The price of these Alpha tokens reflects the market's demand for a specific subnet. The higher the demand, the higher the price, indicating the subnet's greater value.
The subnet tokens use a constant product automated market maker (AMM)—similar to the pricing mechanism used by Uniswap. The price at any given time is determined by the ratio of TAO reserves to Alpha token reserves in the subnet's liquidity pool.
So, rewards are no longer randomly distributed; a subnet's TAO reward share is now determined by how the market perceives its value.
· Higher Alpha Token Price → Reflects strong market demand → More TAO rewards
· Lower Alpha Token Price → Reflects weak market demand → Fewer TAO rewards

Imagine two subnets vying for rewards:
· Subnet A Token Price = $100
· Subnet B Token Price = $50
This mechanism creates a self-adjusting system where subnets perceived to create more value (perform better) receive more TAO rewards, while underperforming subnets naturally see lower rewards.
This mechanism ensures capital flows to the most productive subnets.
Reward Distribution
It took me a while to piece together a clear picture of the actual reward distribution, so let me try to summarize concisely. The following chart is worth referencing multiple times in the upcoming article. I found it to be one of the most informative visuals, showing the distribution of TAO rewards to the Root versus subnets over time.

What's Happening on the Root Network?

Data lines:
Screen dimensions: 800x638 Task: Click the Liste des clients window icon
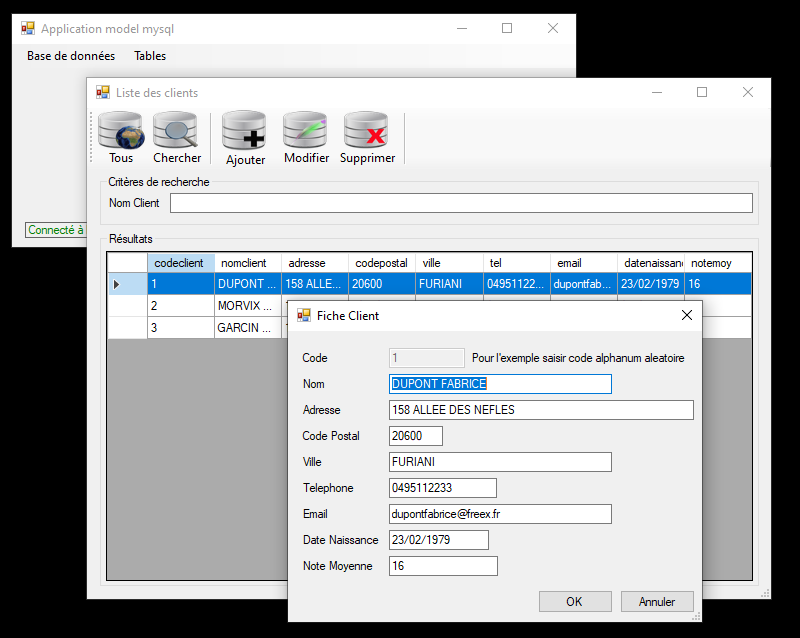(x=103, y=92)
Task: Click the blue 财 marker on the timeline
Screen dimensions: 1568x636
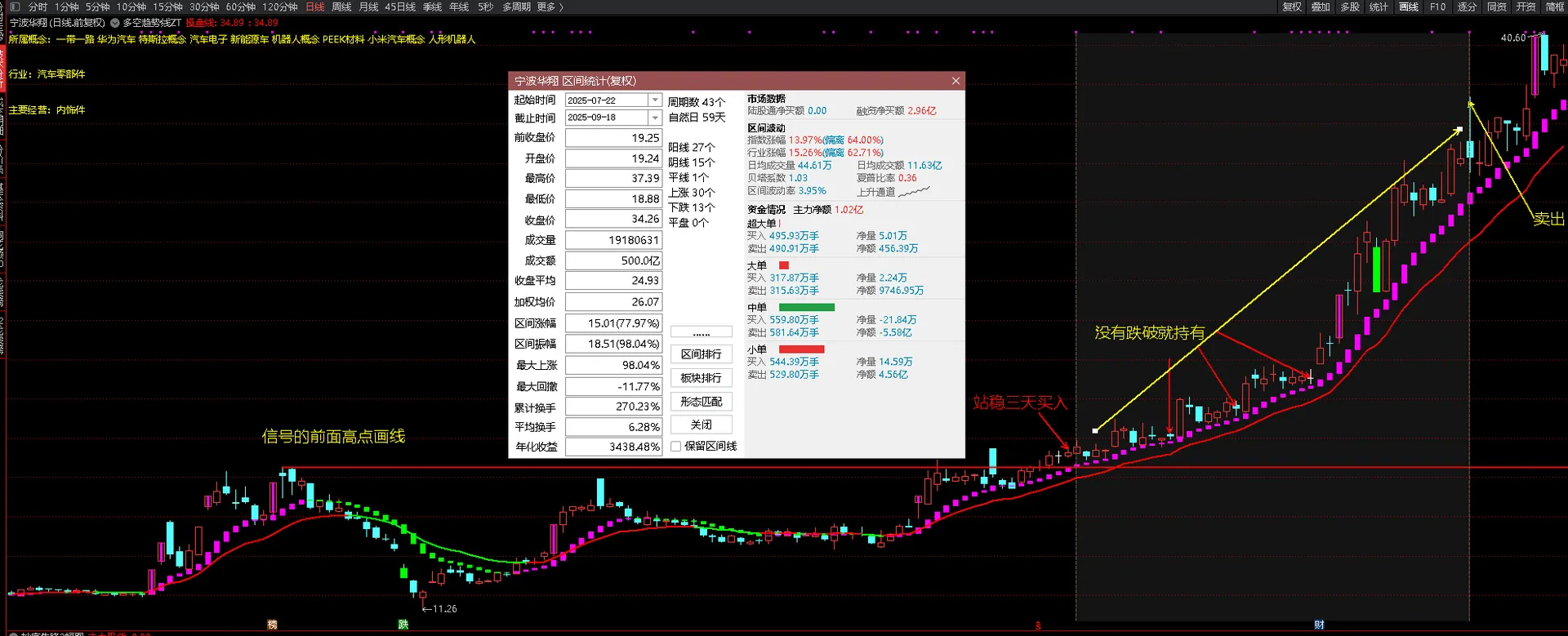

Requirement: In the excerpt on subnet token pricing above, copy out every line that begins with a bullet point.

Response:
- Higher Alpha Token Price → Reflects strong market demand → More TAO rewards
- Lower Alpha Token Price → Reflects weak market demand → Fewer TAO rewards
- Subnet A Token Price = $100
- Subnet B Token Price = $50